(Exercise requirements)
1. Do these statements agree with the excerpt on RTP and RTCP with multiple media streams? Answer yes or no for each, and quote the words of the excerpt that decide it. (a) An RTP session is defined by its transport connections. (b) An endpoint that sends multiple RTP streams must divide its bandwidth share uniformly among those streams. (c) Implementations must count an endpoint with multiple SSRCs as multiple participants.
2. Carry on the excerpt on RTP and RTCP with multiple media streams, picking up after its final sentence.

(Excerpted passage)
***

4.  Use of RTP by Endpoints That Send Multiple Media Streams

   RTP is inherently a group communication protocol.  Each endpoint in
   an RTP session will use one or more SSRCs, as will some types of RTP-
   level middlebox.  Accordingly, unless restrictions on the number of
   SSRCs have been signaled, RTP endpoints can expect to receive RTP
   data packets sent using a number of different SSRCs, within a single
   RTP session.  This can occur irrespective of whether the RTP session
   is running over a point-to-point connection or a multicast group,
   since middleboxes can be used to connect multiple transport
   connections together into a single RTP session (the RTP session is
   defined by the shared SSRC space, not by the transport connections).
   Furthermore, if RTP mixers are used, some SSRCs might only be visible
   in the contributing source (CSRC) list of an RTP packet and in RTCP,
   and might not appear directly as the SSRC of an RTP data packet.

   Every RTP endpoint will have an allocated share of the available
   session bandwidth, as determined by signaling and congestion control.
   The endpoint needs to keep its total media sending rate within this
   share.  However, endpoints that send multiple RTP streams do not
   necessarily need to subdivide their share of the available bandwidth
   independently or uniformly to each RTP stream and its SSRCs.  In
   particular, an endpoint can vary the bandwidth allocation to
   different streams depending on their needs, and it can dynamically
   change the bandwidth allocated to different SSRCs (for example, by
   using a variable-rate codec), provided the total sending rate does
   not exceed its allocated share.  This includes enabling or disabling
   RTP streams, or their redundancy streams, as more or less bandwidth
   becomes available.

5.  Use of RTCP by Endpoints That Send Multiple Media Streams

   RTCP is defined in Section 6 of [RFC3550].  The description of the
   protocol is phrased in terms of the behavior of "participants" in an
   RTP session, under the assumption that each endpoint is a participant
   with a single SSRC.  However, for correct operation in cases where
   endpoints have multiple SSRC values, implementations MUST treat each
   SSRC as a separate participant in the RTP session, so that an
   endpoint that has multiple SSRCs counts as multiple participants.

***

(Extracted information)
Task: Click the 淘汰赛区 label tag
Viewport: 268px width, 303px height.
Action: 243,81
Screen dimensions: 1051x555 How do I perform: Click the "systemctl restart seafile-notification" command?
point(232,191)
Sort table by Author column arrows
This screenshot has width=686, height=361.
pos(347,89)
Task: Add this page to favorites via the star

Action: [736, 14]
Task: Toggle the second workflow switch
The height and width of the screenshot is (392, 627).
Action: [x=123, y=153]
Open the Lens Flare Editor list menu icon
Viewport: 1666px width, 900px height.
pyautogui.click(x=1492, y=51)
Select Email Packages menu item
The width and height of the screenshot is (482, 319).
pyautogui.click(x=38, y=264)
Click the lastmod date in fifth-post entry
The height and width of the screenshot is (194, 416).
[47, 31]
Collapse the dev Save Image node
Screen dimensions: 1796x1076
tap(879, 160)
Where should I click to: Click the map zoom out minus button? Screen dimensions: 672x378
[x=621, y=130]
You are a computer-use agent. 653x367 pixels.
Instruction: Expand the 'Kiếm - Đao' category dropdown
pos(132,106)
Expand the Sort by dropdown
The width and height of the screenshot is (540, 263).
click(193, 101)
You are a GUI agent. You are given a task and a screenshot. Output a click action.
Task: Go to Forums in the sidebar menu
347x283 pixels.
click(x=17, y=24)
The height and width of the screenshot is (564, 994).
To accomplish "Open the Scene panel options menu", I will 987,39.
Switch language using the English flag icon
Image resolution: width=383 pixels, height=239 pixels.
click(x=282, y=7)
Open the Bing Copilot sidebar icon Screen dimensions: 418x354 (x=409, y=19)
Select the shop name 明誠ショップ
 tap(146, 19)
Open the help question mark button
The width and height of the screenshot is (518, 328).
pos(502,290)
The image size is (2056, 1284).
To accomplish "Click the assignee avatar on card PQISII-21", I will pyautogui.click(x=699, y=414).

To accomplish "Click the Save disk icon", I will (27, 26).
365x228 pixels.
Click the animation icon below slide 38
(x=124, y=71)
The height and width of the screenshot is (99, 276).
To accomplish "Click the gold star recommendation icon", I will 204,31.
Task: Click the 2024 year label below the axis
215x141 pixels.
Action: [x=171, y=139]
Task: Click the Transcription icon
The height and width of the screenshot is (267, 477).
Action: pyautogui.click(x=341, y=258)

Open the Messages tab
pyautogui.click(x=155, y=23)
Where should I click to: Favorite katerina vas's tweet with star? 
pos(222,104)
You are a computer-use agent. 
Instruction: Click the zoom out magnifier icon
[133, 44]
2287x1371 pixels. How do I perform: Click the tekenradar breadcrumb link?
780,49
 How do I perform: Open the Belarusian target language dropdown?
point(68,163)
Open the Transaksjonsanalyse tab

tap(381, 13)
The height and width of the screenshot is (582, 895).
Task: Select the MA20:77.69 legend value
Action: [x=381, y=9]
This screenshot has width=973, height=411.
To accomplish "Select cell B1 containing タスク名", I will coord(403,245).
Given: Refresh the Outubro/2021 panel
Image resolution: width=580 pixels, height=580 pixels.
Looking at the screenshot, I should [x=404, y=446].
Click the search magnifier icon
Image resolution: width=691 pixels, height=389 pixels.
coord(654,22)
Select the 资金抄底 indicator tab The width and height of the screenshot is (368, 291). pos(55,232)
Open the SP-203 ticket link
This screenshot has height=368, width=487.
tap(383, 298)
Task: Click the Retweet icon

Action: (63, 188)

***

(Expected results)
1.
(a) No: "the RTP session is defined by the shared SSRC space, not by the transport connections"
(b) No: "endpoints that send multiple RTP streams do not necessarily need to subdivide their share of the available bandwidth independently or uniformly to each RTP stream and its SSRCs"
(c) Yes: "implementations MUST treat each SSRC as a separate participant in the RTP session, so that an endpoint that has multiple SSRCs counts as multiple participants"

2.
RFC8108 - Page 7

5.1.  RTCP Reporting Requirement

   An RTP endpoint that has multiple SSRCs MUST treat each SSRC as a
   separate participant in the RTP session.  Each SSRC will maintain its
   own RTCP-related state information and, hence, will have its own RTCP
   reporting interval that determines when it sends RTCP reports.  If
   the mechanism in [MULTI-STREAM-OPT] is not used, then each SSRC will
   send RTCP reports for all other SSRCs, including those co-located at
   the same endpoint.

   If the endpoint has some SSRCs that are sending data and some that
   are only receivers, then they will receive different shares of the
   RTCP bandwidth and calculate different base RTCP reporting intervals.
   Otherwise, all SSRCs at an endpoint will calculate the same base RTCP
   reporting interval.  The actual reporting intervals for each SSRC are
   randomized in the usual way, but reports can be aggregated as
   described in Section 5.3.

5.2.  Initial Reporting Interval

   When a participant joins a unicast session, the following text from
   Section 6.2 of [RFC3550] is relevant: "For unicast sessions... the
   delay before sending the initial compound RTCP packet MAY be zero."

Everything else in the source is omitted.